When Harry and Meghan officially quit as working members of the royal family in March this year, the Duchess sashayed off into the sunset to start a new life ensconced among the entertainment and corporate elites.
This week she took part in a video chat with Nobel Peace Prize winner Malala Yousafzai (alongside Harry) before she later appeared as part in Fortune magazine's Next Gen Summit.
However, while Meghan Zooms her way to US dominance, Kate faces a different fate. Instead she now seems trapped in her sister-in-law's shadow.
The tragedy here is that it has been a bumper year for Kate with her rolling out her Five Big Questions parenting survey and stepping up to push her early-childhood support agenda with an impressive new-found forcefulness.

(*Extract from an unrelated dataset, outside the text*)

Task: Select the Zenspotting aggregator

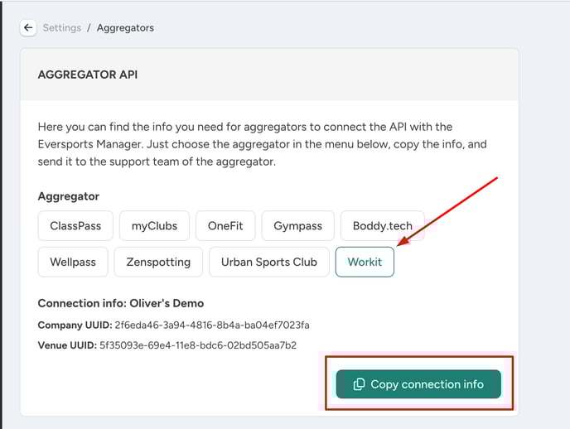Action: 158,262
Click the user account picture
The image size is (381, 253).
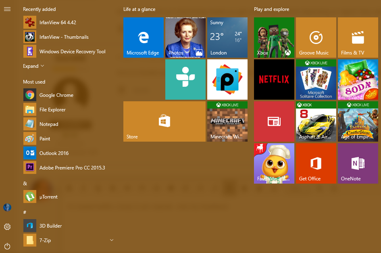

Then, during the Covid lockdown, Kate played a belter with her at-home video appearances, all big lovely smiles and bouncy blow dries, and launched her widely hailed Hold Still photography competition.
However, rather than basking in the glow of a cracker of a year (professionally at least – even she surely didn't enjoy being trapped in Norfolk far away from the retail delights of the King's Road), Kate is still being judged in relation to how she measures up against her sister-in-law.
(Interestingly, the Kate/Meghan scenario is nearly a carbon copy replay of the late '80s, when the bubbly, outgoing Sarah Ferguson married Prince Andrew and suddenly the demure Diana started to seem a bit staid and stale.)
There is an even bigger point here which is; being a female member of the royal family requires walking a much more difficult tightrope than their male counterparts who can put on a nice suit, give a nice speech and get lots of nice praise for doing a nice job.
Last year, during the famous TV interview where Meghan said that "not many people have asked me if I'm OK" she said something else of note. Speaking to journalist Tom Bradby and reflecting on the intense scrutiny that came with her royal role she said, "I never thought that this would be easy, but I thought it would be fair."
And therein lies the uncomfortable truth about being a female member of the royal family: It is not fair. Taking on the job means accepting a certain inherent inequity and while Kate might still be brushing up on her style nous, when it comes to the unfairness of this particular game, well, she learned that lesson long ago.
• Daniela Elser is a royal expert and writer with more than 15 years experience working with a number of Australia's leading media titles.